- _目標_
以下の素材をすべて、「番号」と「行」の2列からなるMarkdownの表に並べてもらえますか？空行は省いてください。

- _演習用素材_
━━━━━━━━━━

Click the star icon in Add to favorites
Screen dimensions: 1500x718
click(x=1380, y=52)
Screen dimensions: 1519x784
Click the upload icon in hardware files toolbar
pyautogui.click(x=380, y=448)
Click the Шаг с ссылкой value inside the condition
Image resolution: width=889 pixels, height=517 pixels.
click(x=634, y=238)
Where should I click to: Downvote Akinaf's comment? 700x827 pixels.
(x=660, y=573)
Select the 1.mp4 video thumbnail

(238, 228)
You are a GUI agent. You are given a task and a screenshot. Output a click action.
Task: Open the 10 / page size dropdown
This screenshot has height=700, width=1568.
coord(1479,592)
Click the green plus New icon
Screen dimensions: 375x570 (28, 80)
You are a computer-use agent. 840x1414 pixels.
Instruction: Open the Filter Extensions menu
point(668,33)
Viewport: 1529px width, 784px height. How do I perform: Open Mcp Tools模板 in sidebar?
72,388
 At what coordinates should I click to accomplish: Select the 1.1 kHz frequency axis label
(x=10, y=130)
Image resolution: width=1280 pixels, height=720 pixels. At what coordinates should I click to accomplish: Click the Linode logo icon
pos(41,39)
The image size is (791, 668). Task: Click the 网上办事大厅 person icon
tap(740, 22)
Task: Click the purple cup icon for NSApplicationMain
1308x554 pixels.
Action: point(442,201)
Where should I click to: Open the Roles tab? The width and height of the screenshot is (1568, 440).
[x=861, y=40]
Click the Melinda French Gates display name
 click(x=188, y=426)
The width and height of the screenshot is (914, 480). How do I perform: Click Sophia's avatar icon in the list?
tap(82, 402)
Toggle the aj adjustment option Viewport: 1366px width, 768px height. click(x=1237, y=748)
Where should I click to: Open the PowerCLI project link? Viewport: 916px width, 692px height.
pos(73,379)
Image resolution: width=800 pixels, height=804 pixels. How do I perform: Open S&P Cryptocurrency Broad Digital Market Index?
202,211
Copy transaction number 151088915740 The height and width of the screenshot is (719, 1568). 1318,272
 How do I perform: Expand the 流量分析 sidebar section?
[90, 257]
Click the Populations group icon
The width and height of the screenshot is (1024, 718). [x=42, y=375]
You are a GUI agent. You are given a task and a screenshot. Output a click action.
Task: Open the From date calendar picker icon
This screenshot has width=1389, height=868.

━━━━━━━━━━

- _この演習の解答_
| 番号 | 行 |
|---|---|
| 1 | Click the star icon in Add to favorites |
| 2 | Screen dimensions: 1500x718 |
| 3 | click(x=1380, y=52) |
| 4 | Screen dimensions: 1519x784 |
| 5 | Click the upload icon in hardware files toolbar |
| 6 | pyautogui.click(x=380, y=448) |
| 7 | Click the Шаг с ссылкой value inside the condition |
| 8 | Image resolution: width=889 pixels, height=517 pixels. |
| 9 | click(x=634, y=238) |
| 10 | Where should I click to: Downvote Akinaf's comment? 700x827 pixels. |
| 11 | (x=660, y=573) |
| 12 | Select the 1.mp4 video thumbnail |
| 13 | (238, 228) |
| 14 | You are a GUI agent. You are given a task and a screenshot. Output a click action. |
| 15 | Task: Open the 10 / page size dropdown |
| 16 | This screenshot has height=700, width=1568. |
| 17 | coord(1479,592) |
| 18 | Click the green plus New icon |
| 19 | Screen dimensions: 375x570 (28, 80) |
| 20 | You are a computer-use agent. 840x1414 pixels. |
| 21 | Instruction: Open the Filter Extensions menu |
| 22 | point(668,33) |
| 23 | Viewport: 1529px width, 784px height. How do I perform: Open Mcp Tools模板 in sidebar? |
| 24 | 72,388 |
| 25 |  At what coordinates should I click to accomplish: Select the 1.1 kHz frequency axis label |
| 26 | (x=10, y=130) |
| 27 | Image resolution: width=1280 pixels, height=720 pixels. At what coordinates should I click to accomplish: Click the Linode logo icon |
| 28 | pos(41,39) |
| 29 | The image size is (791, 668). Task: Click the 网上办事大厅 person icon |
| 30 | tap(740, 22) |
| 31 | Task: Click the purple cup icon for NSApplicationMain |
| 32 | 1308x554 pixels. |
| 33 | Action: point(442,201) |
| 34 | Where should I click to: Open the Roles tab? The width and height of the screenshot is (1568, 440). |
| 35 | [x=861, y=40] |
| 36 | Click the Melinda French Gates display name |
| 37 |  click(x=188, y=426) |
| 38 | The width and height of the screenshot is (914, 480). How do I perform: Click Sophia's avatar icon in the list? |
| 39 | tap(82, 402) |
| 40 | Toggle the aj adjustment option Viewport: 1366px width, 768px height. click(x=1237, y=748) |
| 41 | Where should I click to: Open the PowerCLI project link? Viewport: 916px width, 692px height. |
| 42 | pos(73,379) |
| 43 | Image resolution: width=800 pixels, height=804 pixels. How do I perform: Open S&P Cryptocurrency Broad Digital Market Index? |
| 44 | 202,211 |
| 45 | Copy transaction number 151088915740 The height and width of the screenshot is (719, 1568). 1318,272 |
| 46 |  How do I perform: Expand the 流量分析 sidebar section? |
| 47 | [90, 257] |
| 48 | Click the Populations group icon |
| 49 | The width and height of the screenshot is (1024, 718). [x=42, y=375] |
| 50 | You are a GUI agent. You are given a task and a screenshot. Output a click action. |
| 51 | Task: Open the From date calendar picker icon |
| 52 | This screenshot has width=1389, height=868. |